▶ The problem
Your answer must be an exact copy of the lines below, from the first through the one with "Sample Derivation Protocol - Core (321, 673)", with no pictures.

Stored records

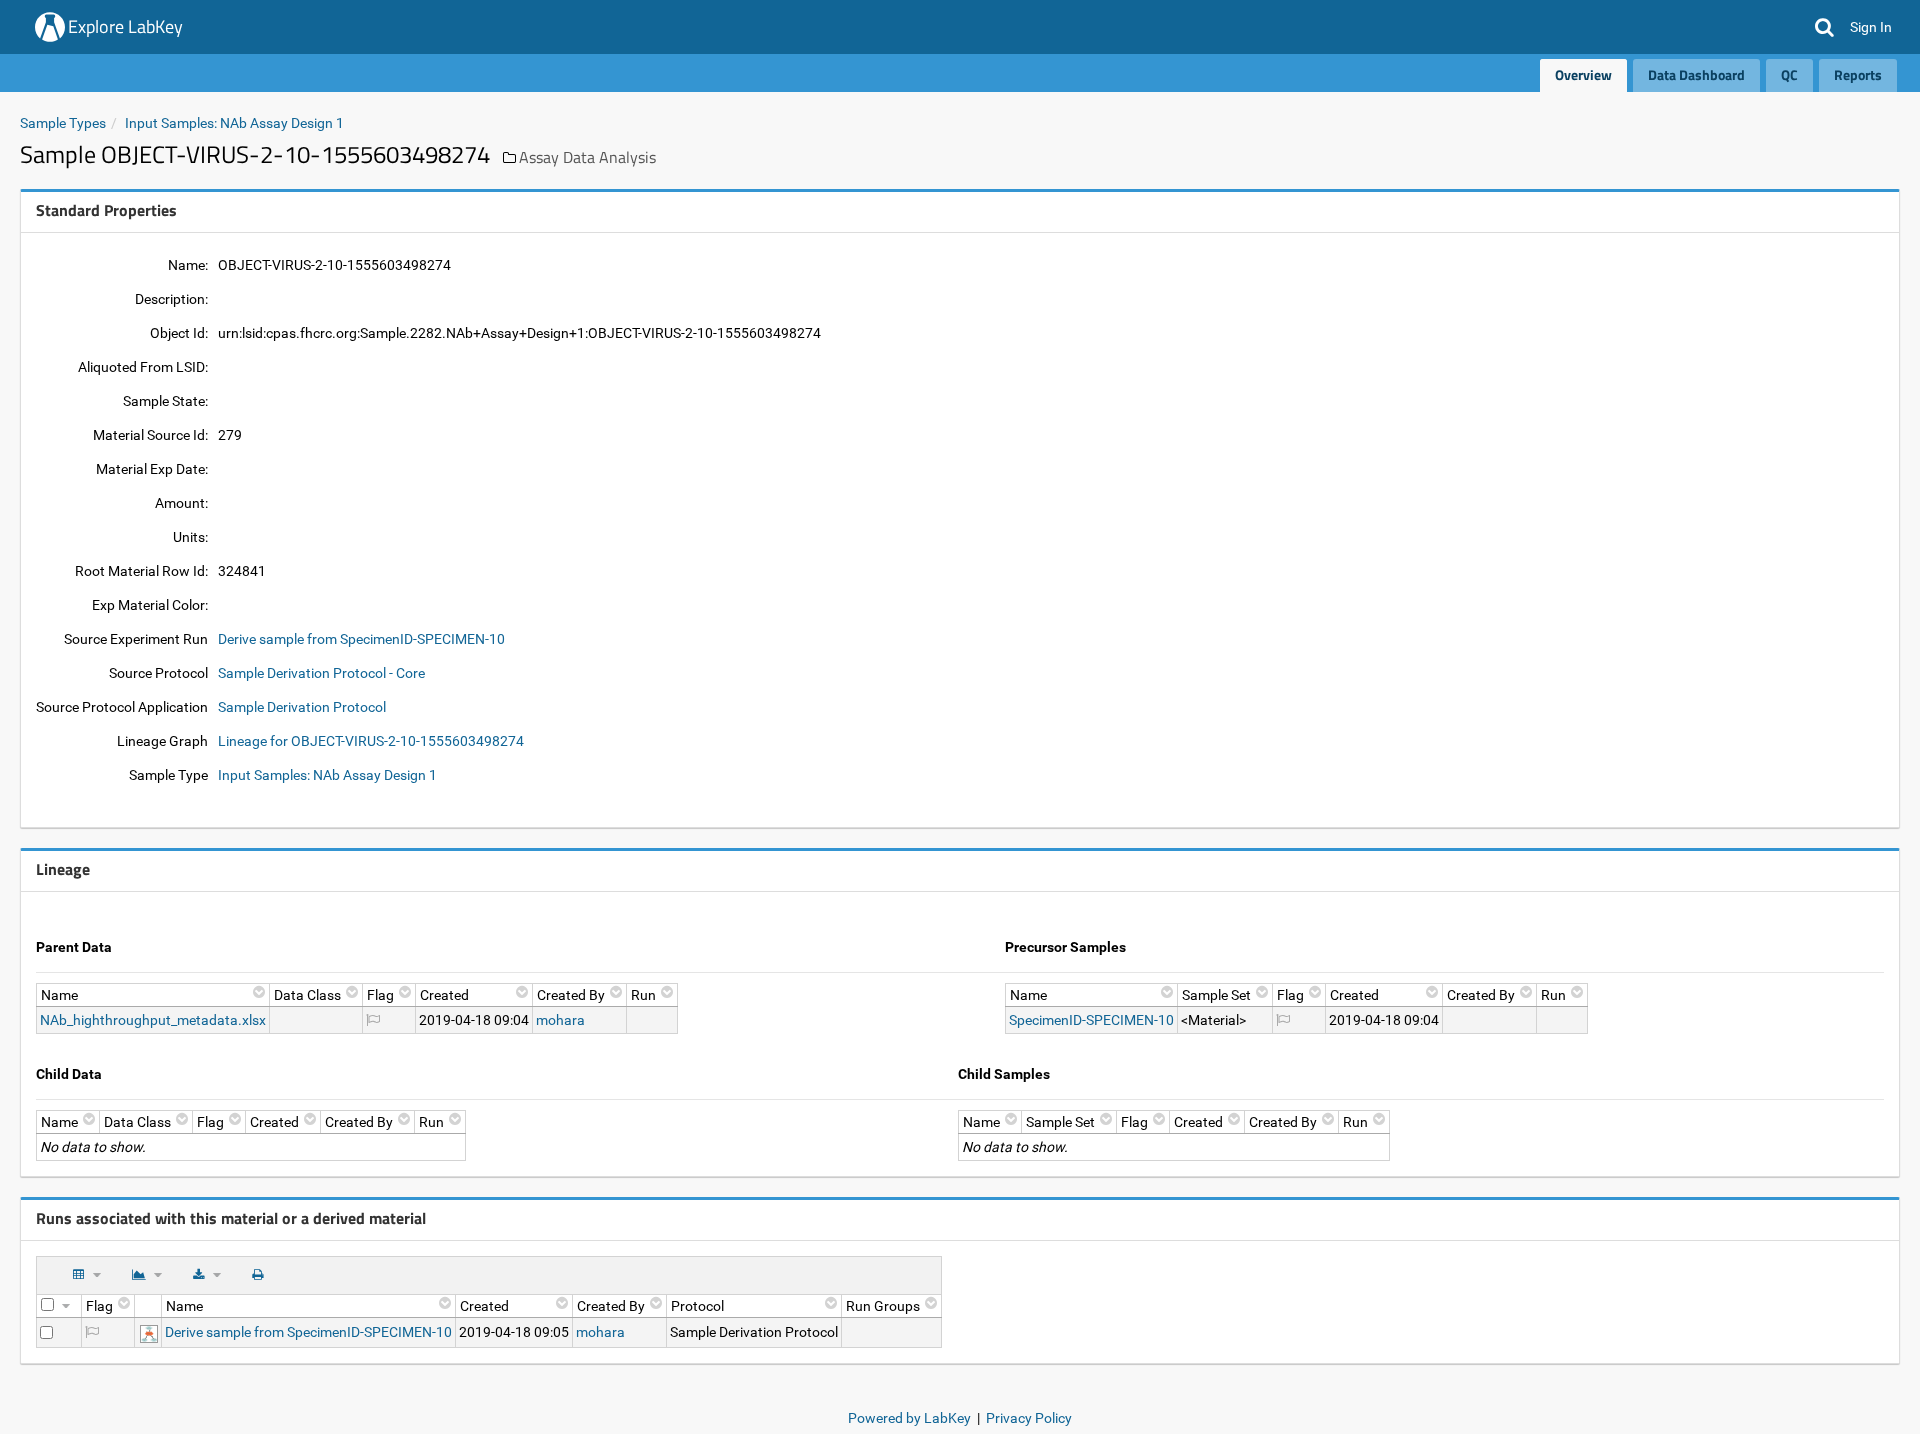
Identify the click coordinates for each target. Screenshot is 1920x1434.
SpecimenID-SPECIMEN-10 (1091, 1020)
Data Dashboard (1696, 74)
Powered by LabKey (909, 1418)
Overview (1583, 74)
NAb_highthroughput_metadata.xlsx (153, 1020)
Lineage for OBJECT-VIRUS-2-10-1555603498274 (371, 741)
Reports (1858, 74)
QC (1789, 74)
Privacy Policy (1029, 1418)
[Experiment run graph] (149, 1332)
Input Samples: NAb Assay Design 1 (234, 123)
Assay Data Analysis (587, 157)
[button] (1824, 27)
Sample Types (63, 123)
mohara (560, 1020)
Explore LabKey (125, 26)
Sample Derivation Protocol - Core (321, 673)
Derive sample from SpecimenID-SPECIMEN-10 (361, 639)
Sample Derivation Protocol (302, 707)
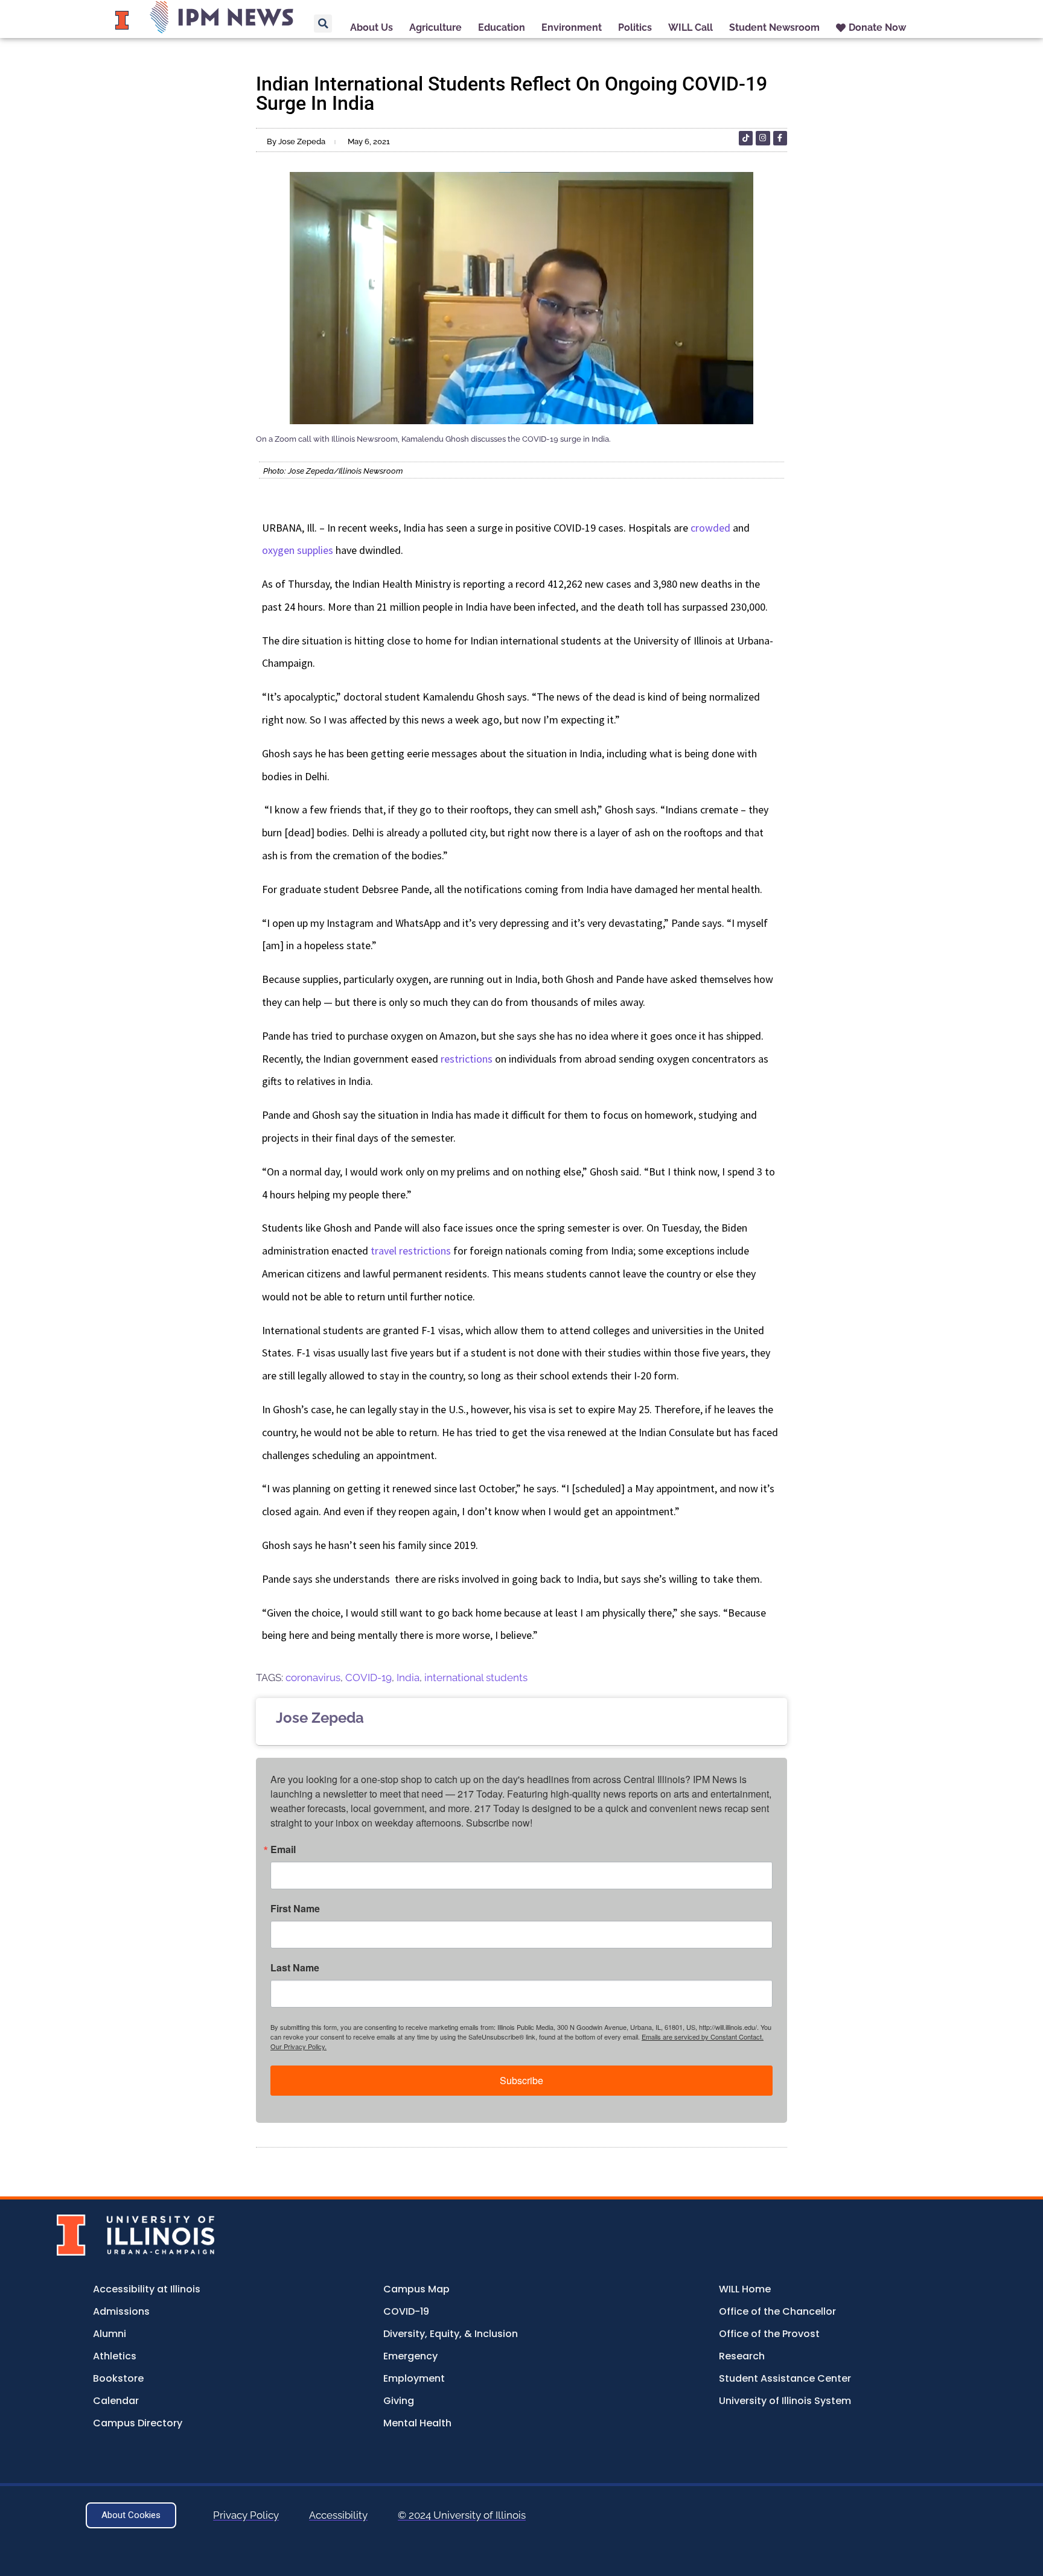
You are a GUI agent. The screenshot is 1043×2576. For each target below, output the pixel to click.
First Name (295, 1908)
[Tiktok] (746, 138)
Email (283, 1849)
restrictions (467, 1059)
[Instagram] (763, 138)
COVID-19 (368, 1677)
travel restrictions (411, 1251)
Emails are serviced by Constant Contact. (703, 2036)
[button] (323, 23)
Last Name (294, 1968)
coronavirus (312, 1677)
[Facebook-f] (780, 138)
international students (476, 1677)
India (408, 1677)
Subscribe (521, 2080)
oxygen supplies (297, 550)
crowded (710, 528)
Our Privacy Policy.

▶ Written answer
Identify the click coordinates for each target. Screenshot is 1920x1434.
SpecimenID-SPECIMEN-10 (1091, 1020)
Data Dashboard (1696, 74)
Powered by LabKey (909, 1418)
Overview (1583, 74)
NAb_highthroughput_metadata.xlsx (153, 1020)
Lineage for OBJECT-VIRUS-2-10-1555603498274 (371, 741)
Reports (1858, 74)
QC (1789, 74)
Privacy Policy (1029, 1418)
[Experiment run graph] (149, 1332)
Input Samples: NAb Assay Design 1 (234, 123)
Assay Data Analysis (587, 157)
[button] (1824, 27)
Sample Types (63, 123)
mohara (560, 1020)
Explore LabKey (125, 26)
Sample Derivation Protocol - Core (321, 673)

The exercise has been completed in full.